Step 11: Test the half

Step 12: Solder Jumpers

For details, see the above description in Step 1.

Step 13: USB Port

For details, see the above description in Step 3.

Step 14: SMD RGB LEDs

For details, see the above description in Step 2.

Step 15: Pro Micro

For details, see the above description in Step 4. I have included a picture of the regular soldered half and also the basic picture shown above for the guide on step 4.

Step 16: Reset Button and Diodes

For details, see the above description in Step 5. I have included a picture of the regular soldered half and also the basic picture shown above for the guide on step 4.

Step 17: Solder OLED

For details, see the above description in Step 6. This half, if you are building the one-sided traditional half, then your right half will not have jumpers on the OLED pins. I hit the single pin kind of hard in this pic, because I always do a single pin, then make sure the OLED is aligned how we want it to be, then I go back and clean up after getting the others soldered.

Step 18: Solder Encoder

For details, see the above description in Step 7. This only applies if you want to solder an encoder on this side.
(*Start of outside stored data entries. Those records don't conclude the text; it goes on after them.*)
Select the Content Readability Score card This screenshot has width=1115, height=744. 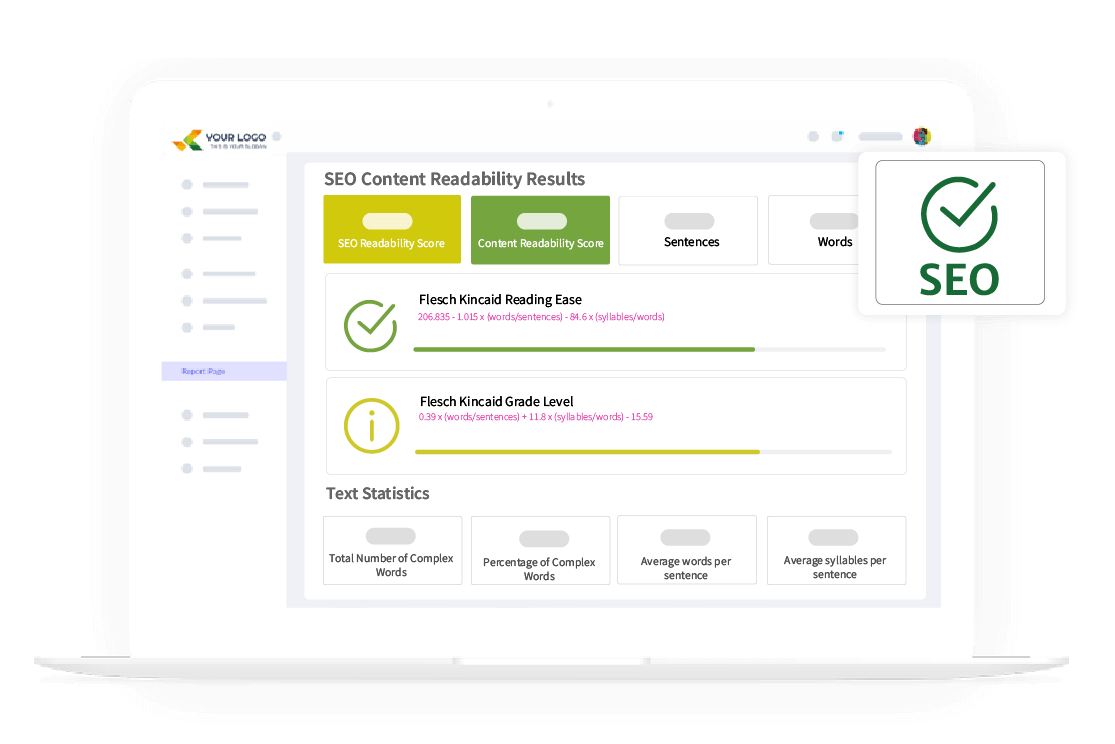pyautogui.click(x=540, y=229)
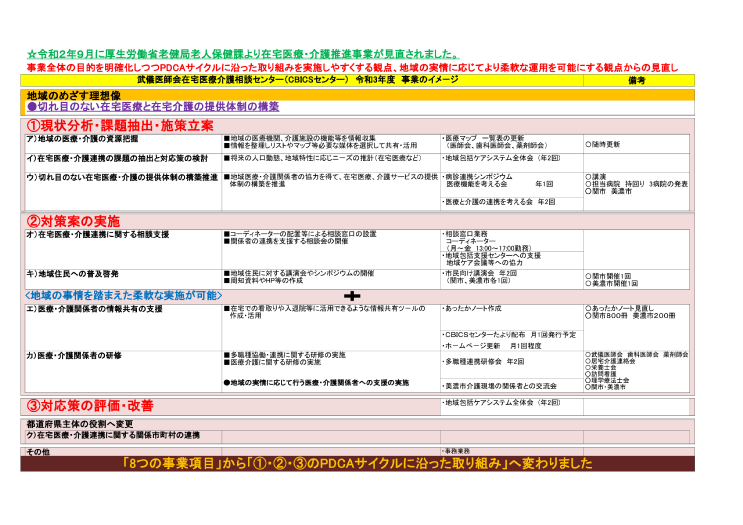Select the ①現状分析・課題抽出・施策立案 heading

coord(120,125)
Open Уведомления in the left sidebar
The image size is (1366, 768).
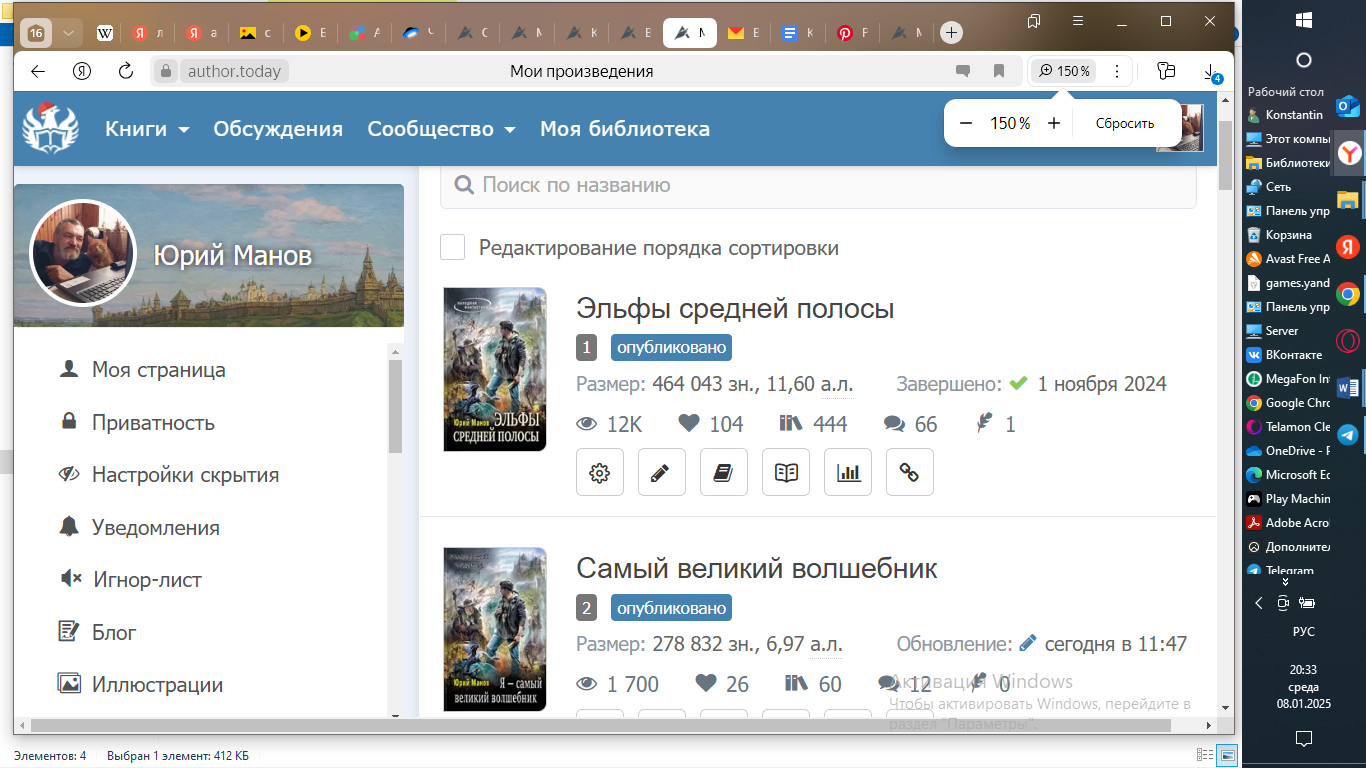155,527
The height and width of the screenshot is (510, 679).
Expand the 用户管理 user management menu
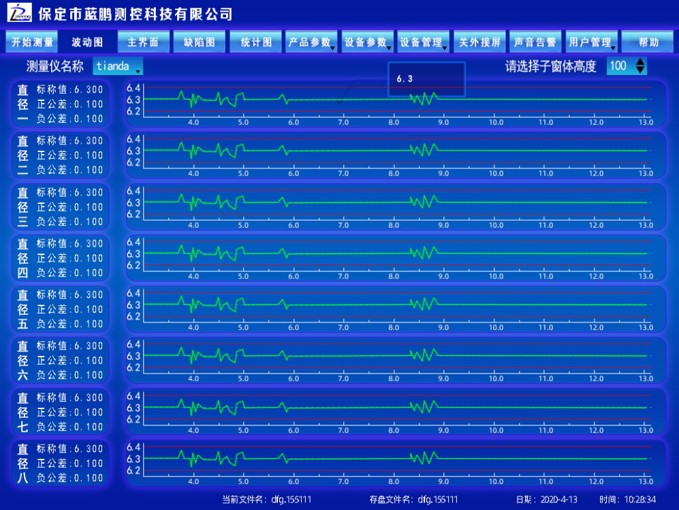591,43
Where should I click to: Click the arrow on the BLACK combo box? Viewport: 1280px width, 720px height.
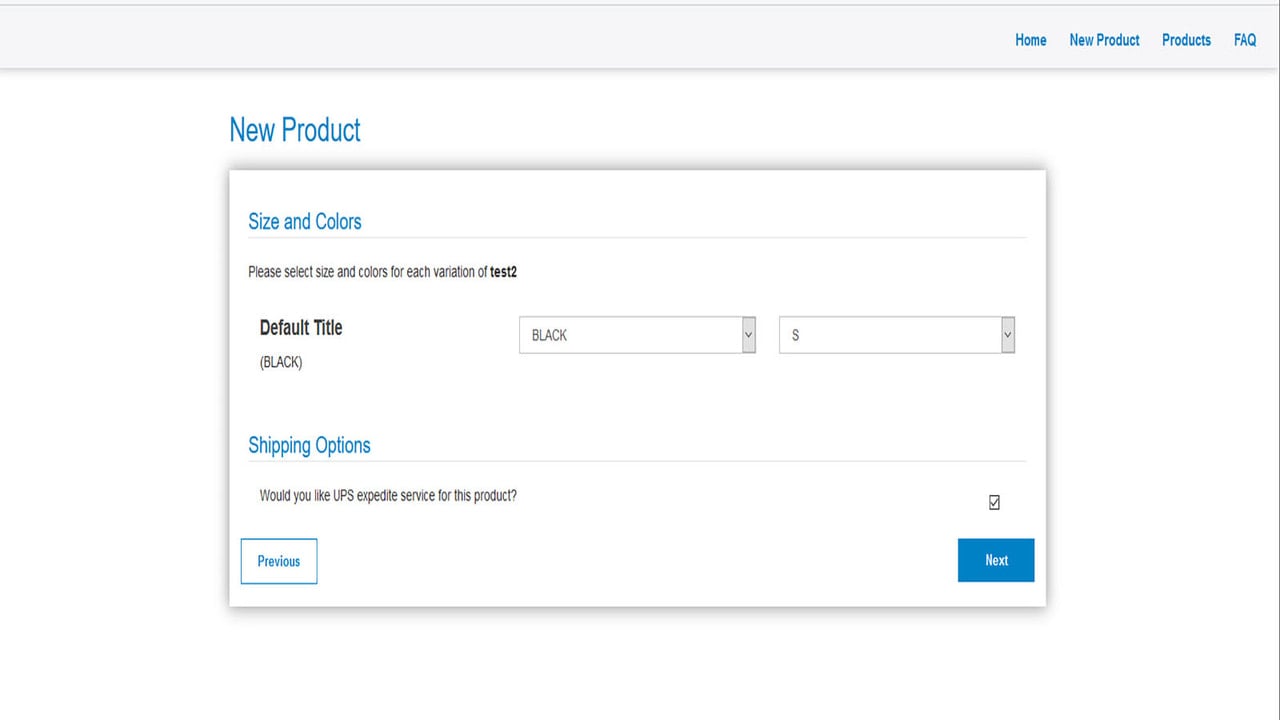tap(748, 335)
Step 19: Put Stabilizers On and Solder Switches

Do it. You know how to do it. MAKE SURE THE SWITCHES ARE GOING THROUGH THE PLATE AND INTO THE PCB. Also please make sure to put the stabilizers on before soldering switches or you are gonna have a hard time getting them on later

Step 20: Attach Standoffs

Attach the standoffs to the top plate now with screws and the smaller standoffs. Here is which goes where:

Step 21: Install Acrylic Pieces

Put the screws on through the acrylic pieces for top and bottom to assemble your board. The smaller island image on the bottoms is for the right half. The side of the acrylic that is has been laser engraved is always the side that should be facing the PCB. The completely smooth side faces towards the desk.

Now throw on the bumpons.

Step 22: Test the half

Plug it in and see if the lights all light up and the OLED comes on. If it doesn’t, now would be a good time to check in with our discord server and see if anyone has troubleshooting tips for you.

Step 23: Test the Whole

Plug it in and see if the lights all light up and the OLED comes on. Both sides should be acting normally and lighting up/showing info on the OLED. If it doesn’t, now would be a good time to check in with our discord server and see if anyone has troubleshooting tips for you.